Katsa’s Grace appears to be killing which is a decidedly ‘unfeminine’ quality, according to our unfortunate world. Consequently, instead affording her the rights (read: duties) of a woman in her medieval-esque world, the king uses her as a lackey/his own personal assassin. First of all, I LOVE when the MCs are fighters/killers/warriors so obviously was Katsa already right up my alley, but what makes her striking is that she can be the person the king forces her to be and still a genuinely good person. The King literally sends her on missions to torture people, or to maim, or to kill and most of the time she really does it; it should be easy, then, for readers to dismiss Katsa as a monster from the get-go. And then you discover the ways she uses her position to secretly perform missions of rescue and goodwill, which adhering to the king’s demands helps to keep hidden. Does that completely make up for it all? Certainly not, and she acknowledges that. But it’s something, and it’s a big something at that.
I’m not getting much into the whole feminism debate that appears rampant among goodreads reviews but what I will say is this: I do believe Cashore makes an effort in many ways to demonstrate the equality and freedom of choice that feminism represents but I’ll concede that in terms of the ‘feminine vs. masculine’ debate she sometimes falls back. Katsa’s aversion to anything she considers ‘girly’ can be constituted as unnecessary from a feminist perspective (and that side of me agrees) but I am choosing to look at her only like a reader; as that reader, I still enjoyed it.

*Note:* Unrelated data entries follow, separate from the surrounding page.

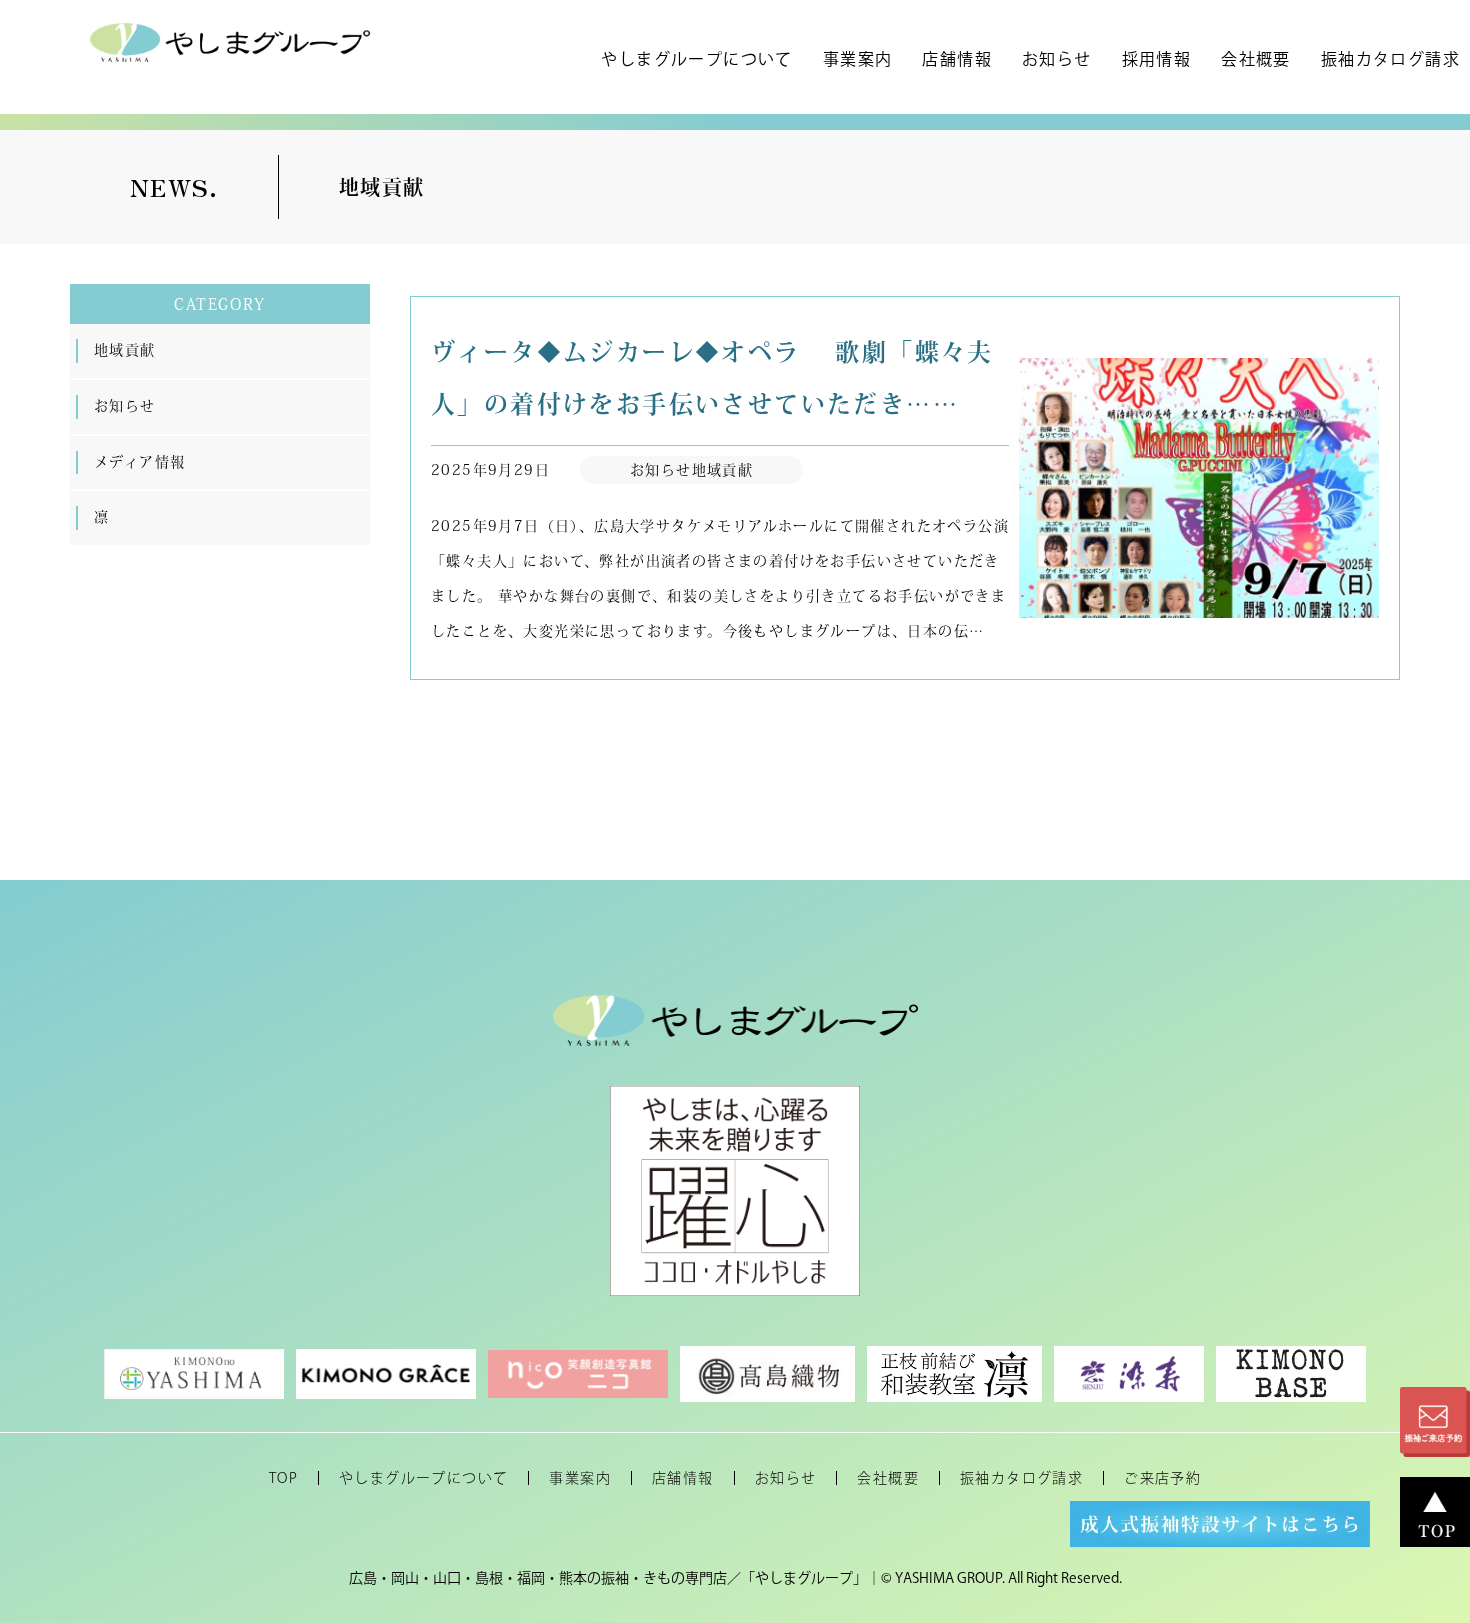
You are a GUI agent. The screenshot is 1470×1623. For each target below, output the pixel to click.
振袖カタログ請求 (1390, 59)
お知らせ (1057, 59)
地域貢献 (125, 350)
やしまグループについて (696, 59)
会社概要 (1256, 59)
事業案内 (858, 59)
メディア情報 (139, 462)
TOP (283, 1478)
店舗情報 (957, 59)
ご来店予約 (1162, 1478)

Moving on! Katsa’s struggle with her Grace is also a major positive element because it’s easy to understand. She’s afraid to embrace that side of her too fully because she knows what she’s capable of when she loses control and yet at the same time she finds comfort in her Grace, like an old reliable friend. When Katsa gets angry, she gets violent–we’re channeling some serious Hulk vibes over here–so she spends the book learning to tackle and rein in her anger. Oh look! Is that an imperfection I see? A flaw? Something that makes you real? Bingo! And even better–she battles it tooth and nail right down to the end. So it’s not a minor thing thrown in to make someone a little less shiny and perfect, nor is it a small inconvenience they tackle with ease–it’s big and it’s bad and it allows Katsa’s perseverance to shine through in a situation that despite the fantastical nature is in many ways all too relatable. Additionally, she’s smart and brave and determined with a healthy dose of attitude and a good sense of humour–what more could you want?

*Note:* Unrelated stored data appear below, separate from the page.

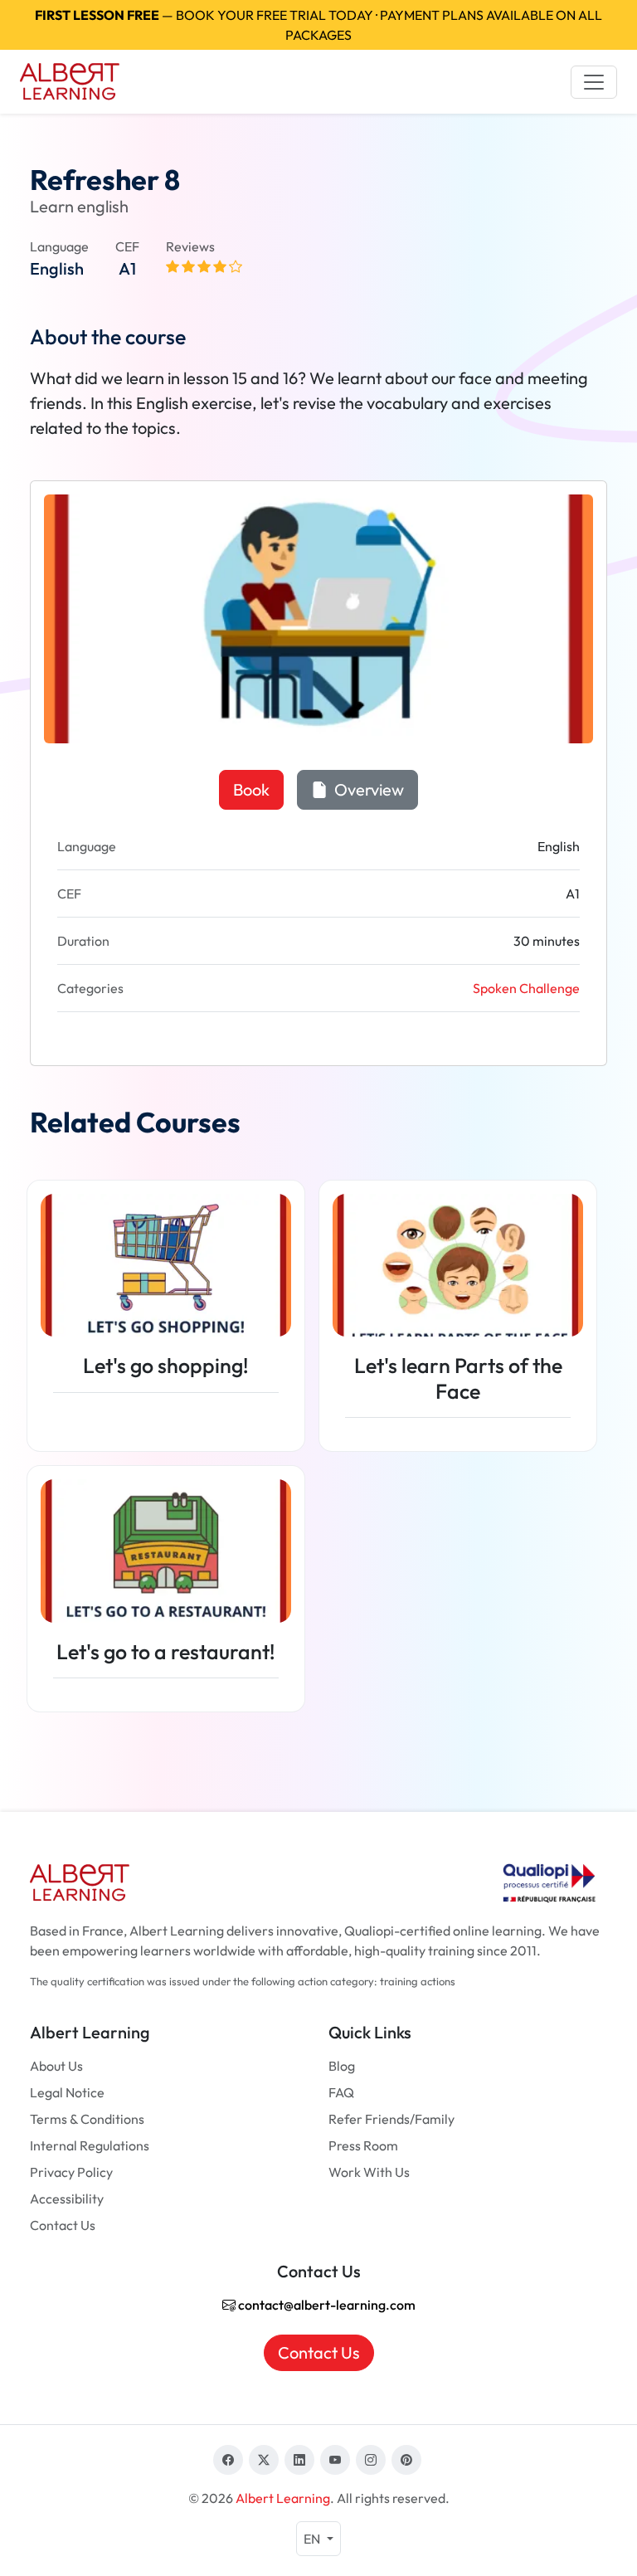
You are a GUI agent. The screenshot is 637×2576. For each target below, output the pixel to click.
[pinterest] (406, 2460)
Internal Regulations (89, 2145)
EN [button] (313, 2538)
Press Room (363, 2145)
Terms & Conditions (87, 2119)
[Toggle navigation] (594, 82)
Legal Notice (67, 2092)
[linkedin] (299, 2460)
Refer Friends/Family (391, 2119)
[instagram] (371, 2460)
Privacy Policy (71, 2172)
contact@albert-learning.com (326, 2304)
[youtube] (335, 2460)
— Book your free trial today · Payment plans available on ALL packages (318, 25)
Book (251, 789)
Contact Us (62, 2225)
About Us (56, 2065)
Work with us (369, 2172)
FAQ (341, 2092)
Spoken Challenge (526, 988)
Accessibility (67, 2198)
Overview (367, 789)
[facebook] (228, 2460)
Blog (341, 2065)
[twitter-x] (264, 2460)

Po really is lovely; I fell for him in an instant. He offers the perfect balance to Katsa’s character–where she’s rough, he’s soft; she’s fiery, he’s sweet–but also a perfect match in humour, in determination, and even in combat which is a major requirement for the two. He’s strong also as his own character and even though the focus is definitely Katsa, you get to see him oh so clearly through her. Something else I really really liked is that their relationship is unconventional for YA romance: they’re lovers, not boyfriend-girlfriend or anything more. With that title comes certain freedoms within their relationship that we usually don’t get to see in books and are really interesting to explore.
The overall story was good too! A little slow at first, with a lot of world-building but it picks up part-way through and the story itself is very unique and constantly intriguing. There are lulls in action and excitement–that much is indisputable–but the overall it’s very well done. Graceling is also very character-centric so often when the plot plateaus it’s because Katsa’s working through something.
As a whole I really liked Graceling. It combines historical fantasy with mystery and magic in an entirely new, refreshing way. I have many regrets about not reading it waaaaaaay sooner.